Czasami warto poznać drugą stronę medalu. Przekonać się
jakimi pobudkami kierują się inni, ci, których czasami postrzegamy oczami
większości, oczami utartych schematów i wydeptanych ścieżek. Ale życie to nie
prosta droga, którą wszyscy podążają wedle tych samych map. To ogrom
różnorakich ścieżek, kalejdoskop wyborów i cała plejada motywatorów. Czym
kieruje się młody Amerykanin, przechodzący na Islam i wstępujący w szeregi
wojowników Świętej Wojny?
W paradokumentalnej powieści „Mój dżihad” Aukai Collins opowiada
o swoim życiu, pragnieniach, wyborach, pobudkach. Dorastał w trudnych
warunkach, każdego dnia walcząc o siebie, jako człowieka. Gdy przebywał w
poprawczaku przeszedł na Islam i dopiero wówczas zobaczył, co tak naprawdę jest
ważne. Co jest cenne. I o co warto walczyć. Wraz z nim przemierzamy świat, wraz
z nim odkrywamy idee, którymi rządzi się religia Islamu. I wraz z nim
przeżywamy rozczarowanie tym, co zafundowali muzułmanom Osama bin Laden i jego
poplecznicy. Patrząc na to, dochodzimy do wniosku, że nic nie jest czarne i
białe, życie to także wszelkie odcienie szarości i związane z tym meandry, w
które czasami wpadają ludzie. Których pewnie postrzegalibyśmy sztampowo,
nadając im od razu pewne twarze, wyuczone, schematyczne, znane z informacji
telewizyjnych czy artykułów w prasie. A tymczasem może warto się przekonać, że
nie wszystko da się skategoryzować i czasami trzeba poznać tę drugą stronę
medalu i wyrobić sobie własny osąd.
Książka, a właściwie zapis przeżyć i dokonań Collinsa, to
niekiedy wstrząsająca opowieść o fascynacji, przekonaniach, ideach, walce, a
potem gwałtownym zderzeniu z rzeczywistością, bolesnym rozczarowaniu i próbie
odnalezienia ponownego celu w życiu. Książka zawiera także sporo fotografii
obrazujących drogę żołnierza-islamisty, a także jego obszerne słowo wstępne,
skierowane tylko do polskiego czytelnika.

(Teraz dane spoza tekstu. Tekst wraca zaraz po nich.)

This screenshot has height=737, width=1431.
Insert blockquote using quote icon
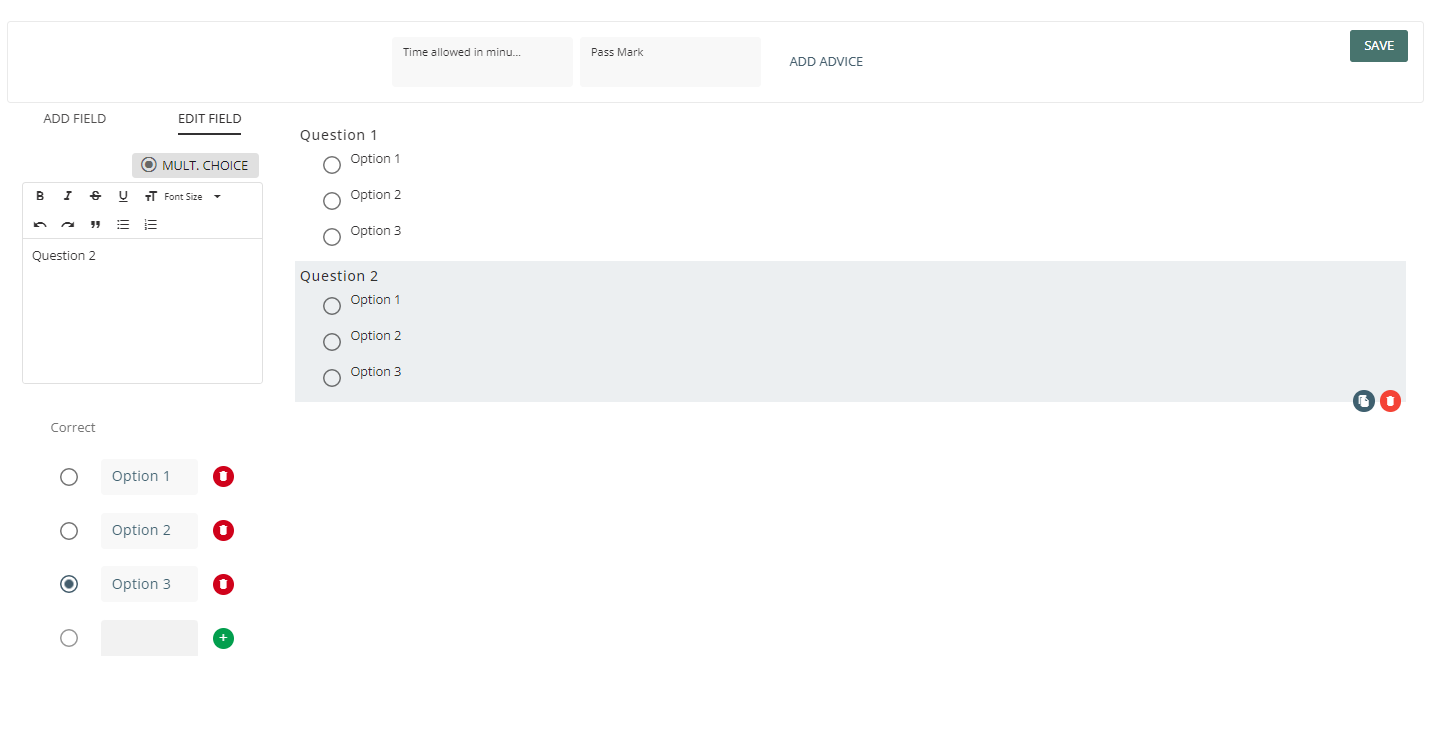click(95, 225)
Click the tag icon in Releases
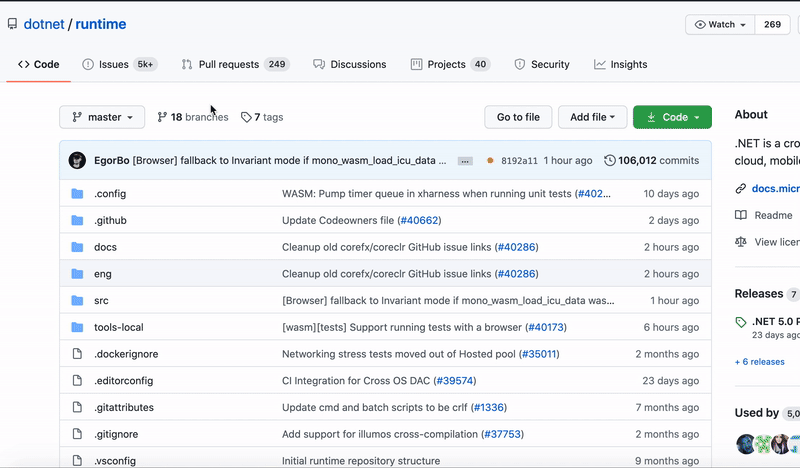 point(741,322)
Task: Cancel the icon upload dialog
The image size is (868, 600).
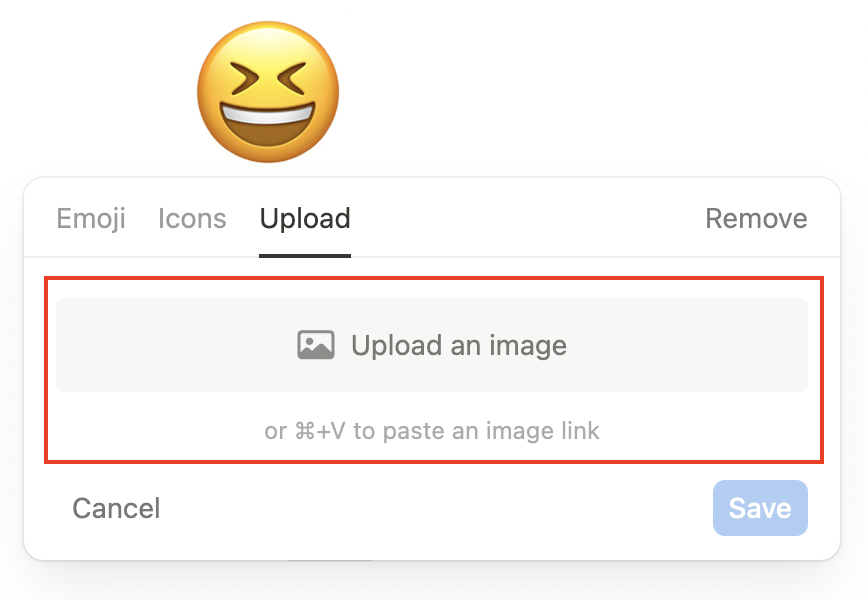Action: pyautogui.click(x=116, y=508)
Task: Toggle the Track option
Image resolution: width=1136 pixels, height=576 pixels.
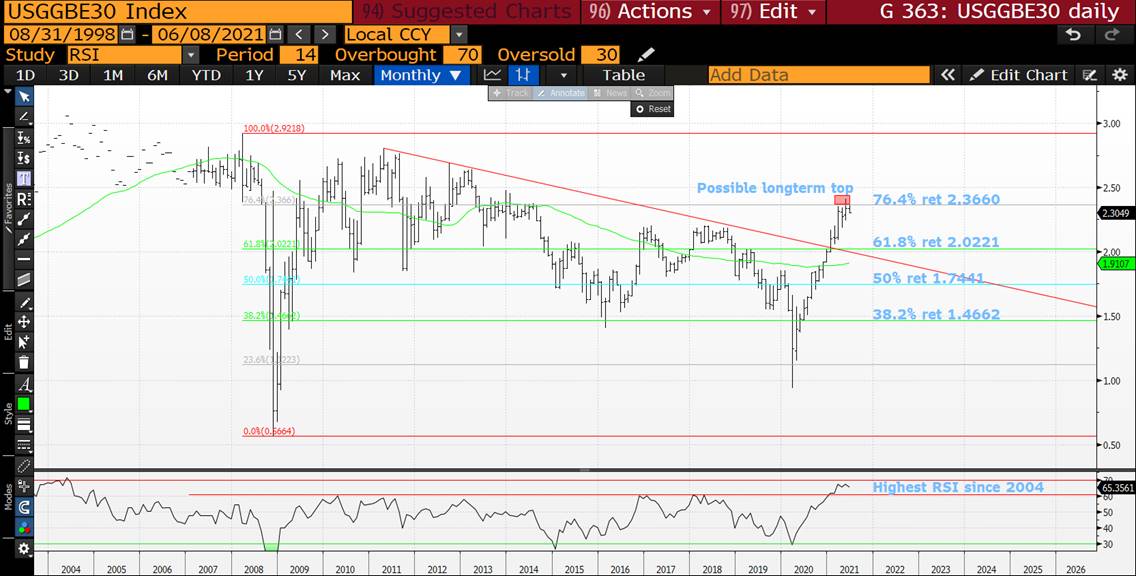Action: coord(510,93)
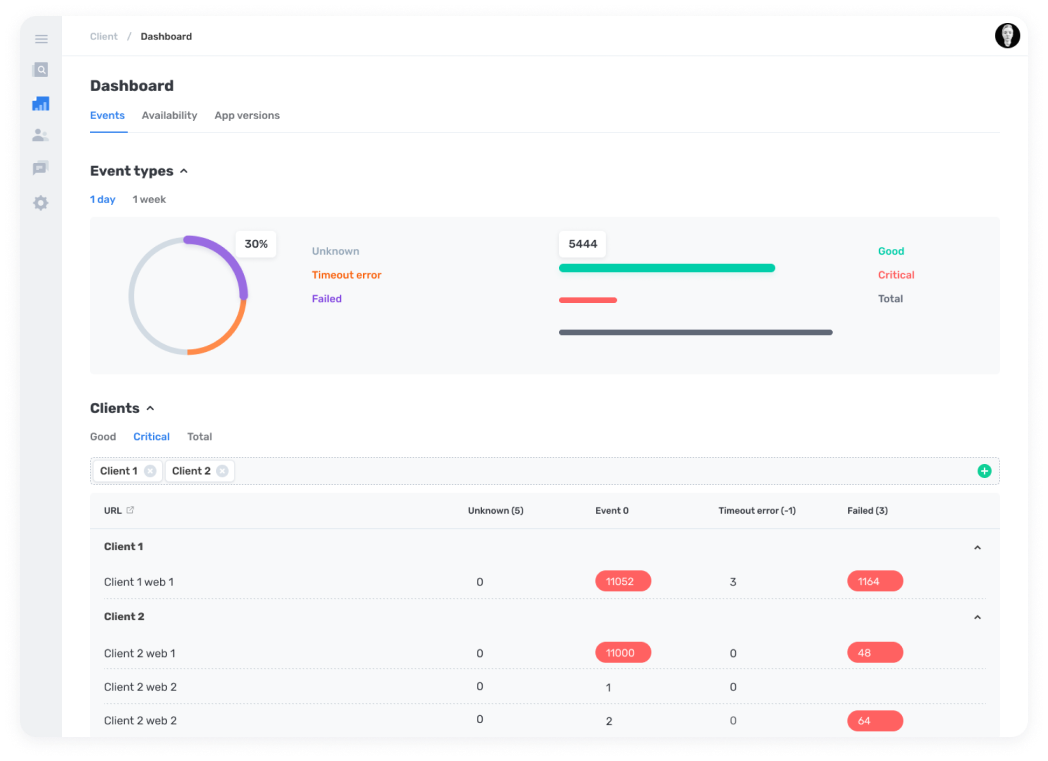
Task: Select the dashboard analytics icon in sidebar
Action: [x=41, y=103]
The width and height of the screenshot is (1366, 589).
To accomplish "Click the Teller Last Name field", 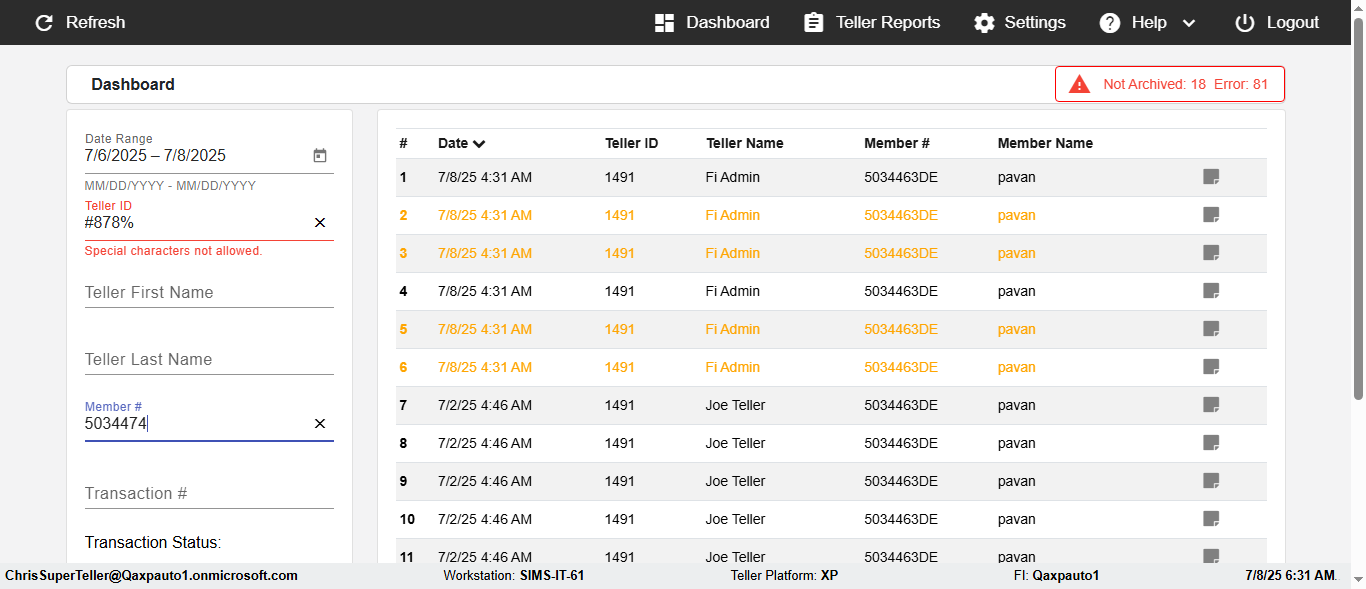I will [208, 359].
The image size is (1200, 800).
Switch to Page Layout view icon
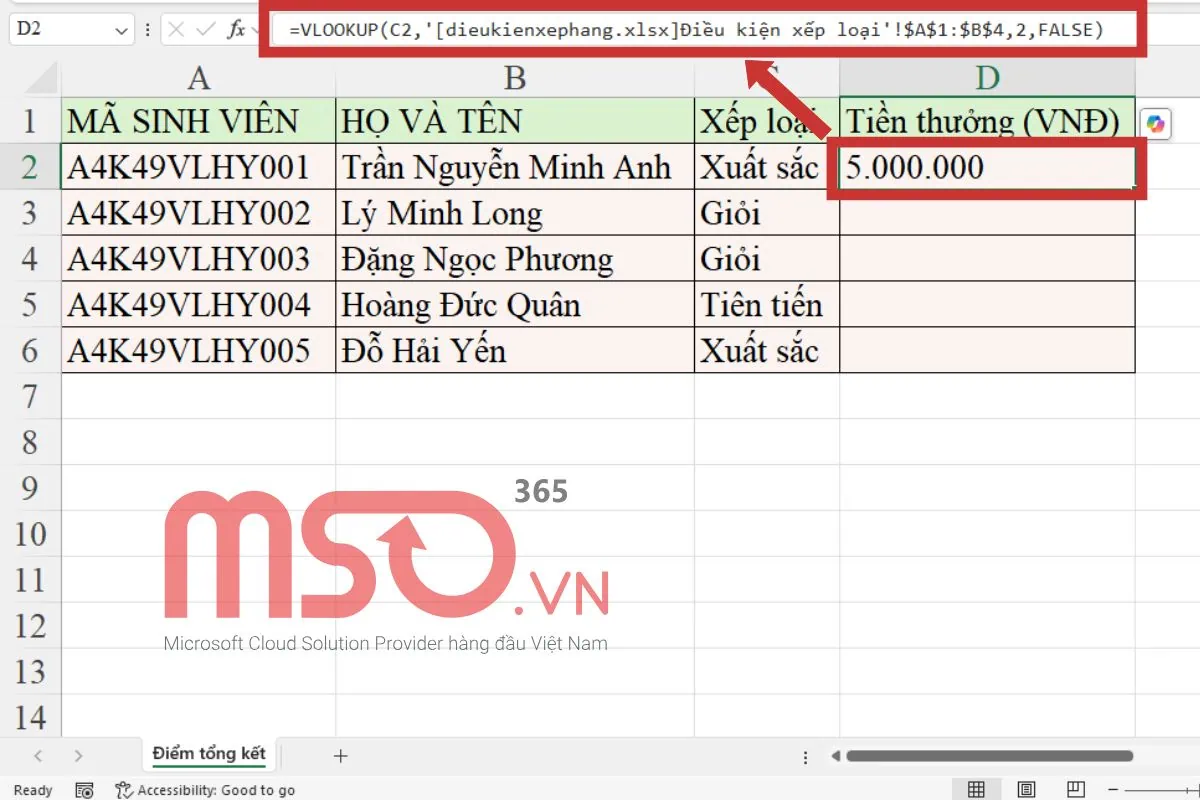coord(1025,789)
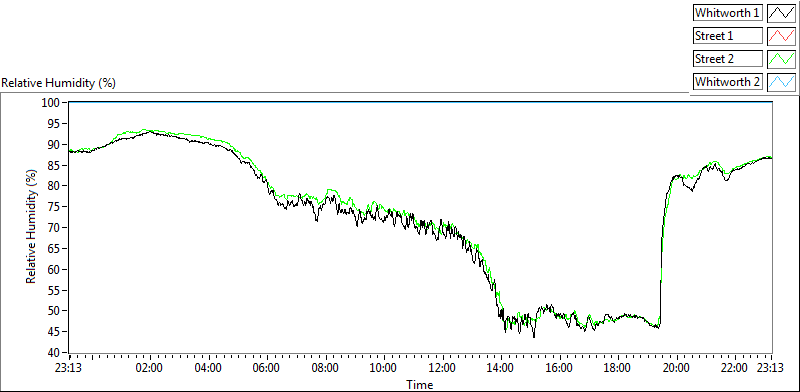Click the Time axis label
Screen dimensions: 800x392
[x=420, y=384]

Polecam, wciągająca, wzruszająca,
dająca do myślenia lektura. Która oprócz ładunku emocjonalnego zawiera także
spory merytoryczny materiał, pokazujący wydarzenia znane z mediów z nieco innej
pozycji. Warto.
Nie wiem, czy przeczytam, ale recenzja ciekawa. Przypomniała mi się podobna w tematyce książka "O czym marzą wilki" Khadra.